(Collected data)

▶

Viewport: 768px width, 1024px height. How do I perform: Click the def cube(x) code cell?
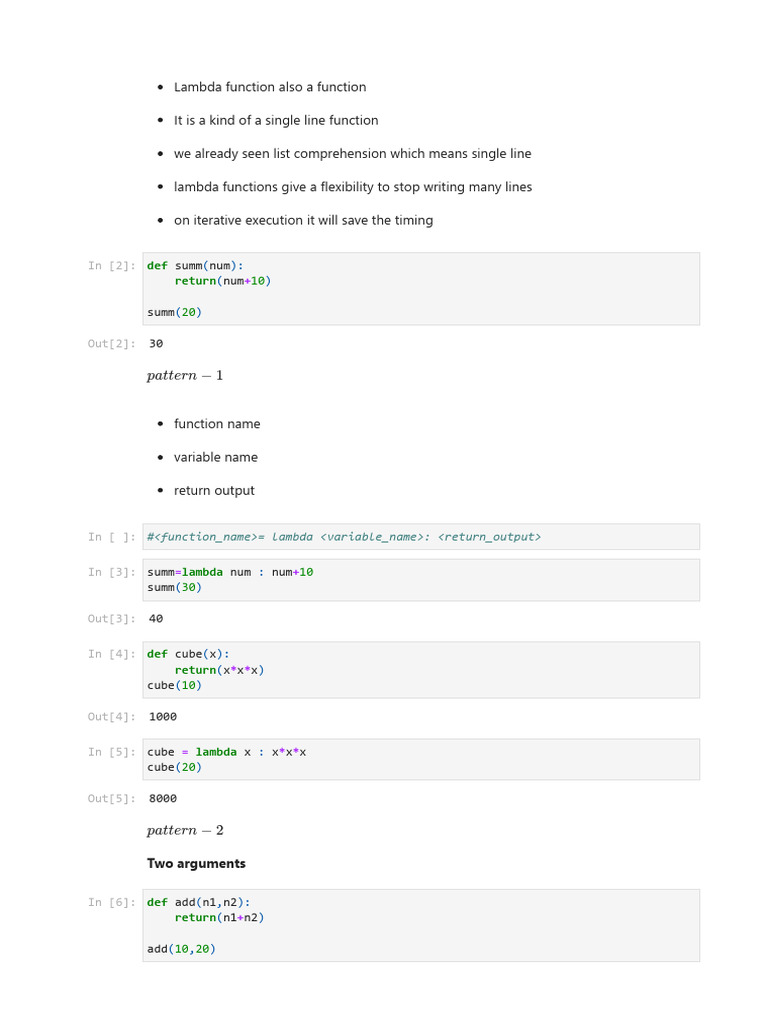click(x=420, y=670)
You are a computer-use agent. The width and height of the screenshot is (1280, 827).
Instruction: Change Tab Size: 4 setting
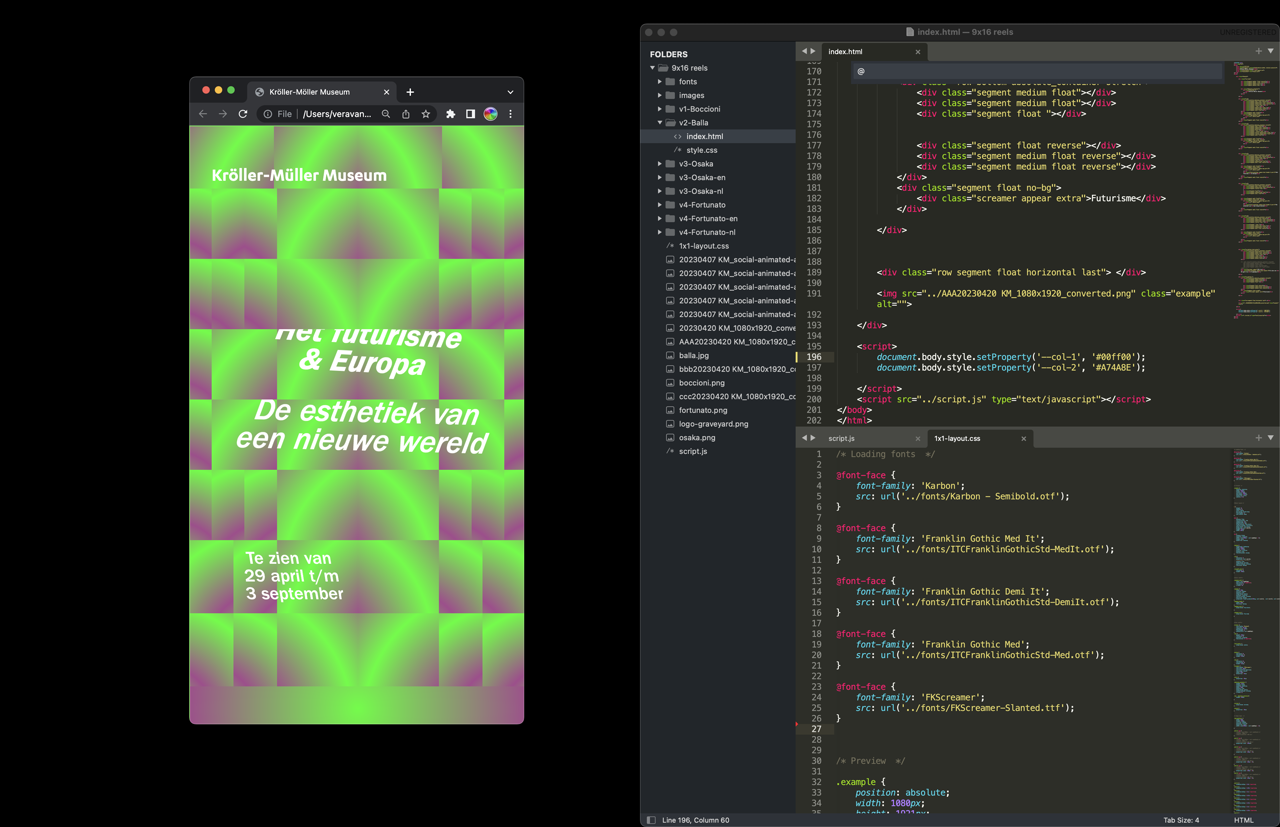(x=1180, y=820)
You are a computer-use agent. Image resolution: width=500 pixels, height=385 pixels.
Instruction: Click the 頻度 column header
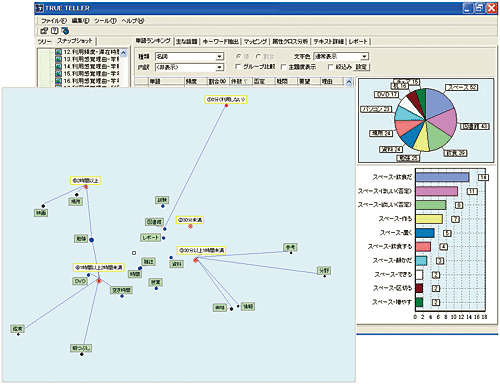[191, 81]
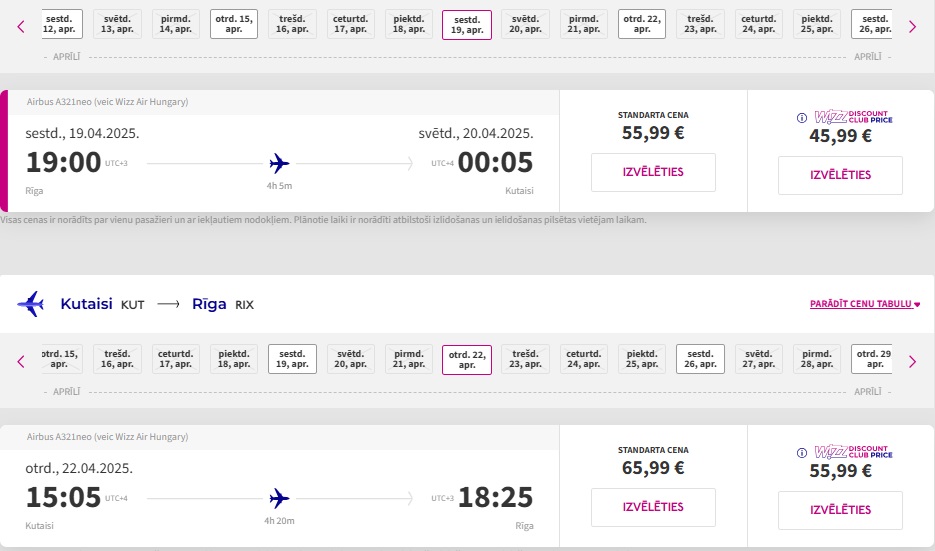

◀

_Your task:_ Although the entries contain pictures, reproduce only the rest, exactly as written.

_The answer:_
Viewport: 768px width, 1024px height. How do I perform: Click the def cube(x) code cell?
click(x=420, y=670)
You are a computer-use agent. The width and height of the screenshot is (1280, 827).
Instruction: Change Tab Size: 4 setting
(x=1180, y=820)
You are a computer-use agent. Image resolution: width=500 pixels, height=385 pixels.
Instruction: Click the 頻度 column header
[191, 81]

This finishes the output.